[Listed records Boundary: Start]
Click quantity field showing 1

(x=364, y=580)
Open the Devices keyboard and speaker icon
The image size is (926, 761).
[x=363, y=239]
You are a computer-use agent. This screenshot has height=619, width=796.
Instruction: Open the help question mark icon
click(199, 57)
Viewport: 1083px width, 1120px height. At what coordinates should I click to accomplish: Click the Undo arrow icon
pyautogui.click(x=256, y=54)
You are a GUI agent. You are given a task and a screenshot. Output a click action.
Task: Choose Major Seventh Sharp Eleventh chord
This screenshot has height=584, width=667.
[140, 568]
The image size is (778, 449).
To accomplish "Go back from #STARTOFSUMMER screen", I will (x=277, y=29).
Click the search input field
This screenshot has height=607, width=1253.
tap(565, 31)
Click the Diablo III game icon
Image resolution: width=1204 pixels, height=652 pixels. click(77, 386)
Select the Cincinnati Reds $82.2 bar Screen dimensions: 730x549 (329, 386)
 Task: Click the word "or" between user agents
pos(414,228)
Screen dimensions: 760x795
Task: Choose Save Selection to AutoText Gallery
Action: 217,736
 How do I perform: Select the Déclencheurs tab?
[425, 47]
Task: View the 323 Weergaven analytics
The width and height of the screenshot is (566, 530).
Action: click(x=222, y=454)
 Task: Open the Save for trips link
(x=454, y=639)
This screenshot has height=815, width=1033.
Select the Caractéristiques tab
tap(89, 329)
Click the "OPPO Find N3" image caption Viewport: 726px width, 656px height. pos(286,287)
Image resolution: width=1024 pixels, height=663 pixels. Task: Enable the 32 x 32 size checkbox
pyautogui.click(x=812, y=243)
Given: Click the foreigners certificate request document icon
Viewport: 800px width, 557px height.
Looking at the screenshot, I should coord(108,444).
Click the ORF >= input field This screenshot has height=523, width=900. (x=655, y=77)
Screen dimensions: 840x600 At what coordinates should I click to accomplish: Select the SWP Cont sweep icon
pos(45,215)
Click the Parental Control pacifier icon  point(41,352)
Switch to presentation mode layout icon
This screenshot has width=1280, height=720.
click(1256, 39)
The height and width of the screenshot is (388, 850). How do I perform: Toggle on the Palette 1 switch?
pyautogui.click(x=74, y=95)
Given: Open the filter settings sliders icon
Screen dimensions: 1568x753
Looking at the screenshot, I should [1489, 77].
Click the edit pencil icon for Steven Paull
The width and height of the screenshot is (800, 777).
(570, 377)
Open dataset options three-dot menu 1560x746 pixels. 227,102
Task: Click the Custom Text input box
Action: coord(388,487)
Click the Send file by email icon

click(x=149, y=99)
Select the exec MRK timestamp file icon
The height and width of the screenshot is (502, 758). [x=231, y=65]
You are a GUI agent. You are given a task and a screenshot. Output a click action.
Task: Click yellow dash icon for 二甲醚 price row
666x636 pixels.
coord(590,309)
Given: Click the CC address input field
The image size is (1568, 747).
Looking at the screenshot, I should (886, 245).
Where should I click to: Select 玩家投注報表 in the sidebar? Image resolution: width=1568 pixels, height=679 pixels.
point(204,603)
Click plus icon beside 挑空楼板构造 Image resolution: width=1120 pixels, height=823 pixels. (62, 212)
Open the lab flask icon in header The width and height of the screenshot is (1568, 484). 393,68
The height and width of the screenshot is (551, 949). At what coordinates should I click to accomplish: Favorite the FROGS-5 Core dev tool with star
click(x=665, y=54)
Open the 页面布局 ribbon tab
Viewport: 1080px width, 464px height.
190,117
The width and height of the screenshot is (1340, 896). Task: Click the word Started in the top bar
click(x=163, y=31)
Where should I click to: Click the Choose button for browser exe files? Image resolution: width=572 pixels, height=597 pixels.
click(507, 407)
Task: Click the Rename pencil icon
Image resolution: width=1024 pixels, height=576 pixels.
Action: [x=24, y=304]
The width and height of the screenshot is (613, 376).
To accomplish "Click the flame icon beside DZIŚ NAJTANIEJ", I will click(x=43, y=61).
[Listed records Boundary: End]
- **Work to complete**:
Please copy the line holding "666x636 pixels." and all lines after it to the end of the records, exactly, and nothing else.

- **Result**:
666x636 pixels.
coord(590,309)
Given: Click the CC address input field
The image size is (1568, 747).
Looking at the screenshot, I should (886, 245).
Where should I click to: Select 玩家投注報表 in the sidebar? Image resolution: width=1568 pixels, height=679 pixels.
point(204,603)
Click plus icon beside 挑空楼板构造 Image resolution: width=1120 pixels, height=823 pixels. (62, 212)
Open the lab flask icon in header The width and height of the screenshot is (1568, 484). 393,68
The height and width of the screenshot is (551, 949). At what coordinates should I click to accomplish: Favorite the FROGS-5 Core dev tool with star
click(x=665, y=54)
Open the 页面布局 ribbon tab
Viewport: 1080px width, 464px height.
190,117
The width and height of the screenshot is (1340, 896). Task: Click the word Started in the top bar
click(x=163, y=31)
Where should I click to: Click the Choose button for browser exe files? Image resolution: width=572 pixels, height=597 pixels.
click(507, 407)
Task: Click the Rename pencil icon
Image resolution: width=1024 pixels, height=576 pixels.
Action: [x=24, y=304]
The width and height of the screenshot is (613, 376).
To accomplish "Click the flame icon beside DZIŚ NAJTANIEJ", I will click(x=43, y=61).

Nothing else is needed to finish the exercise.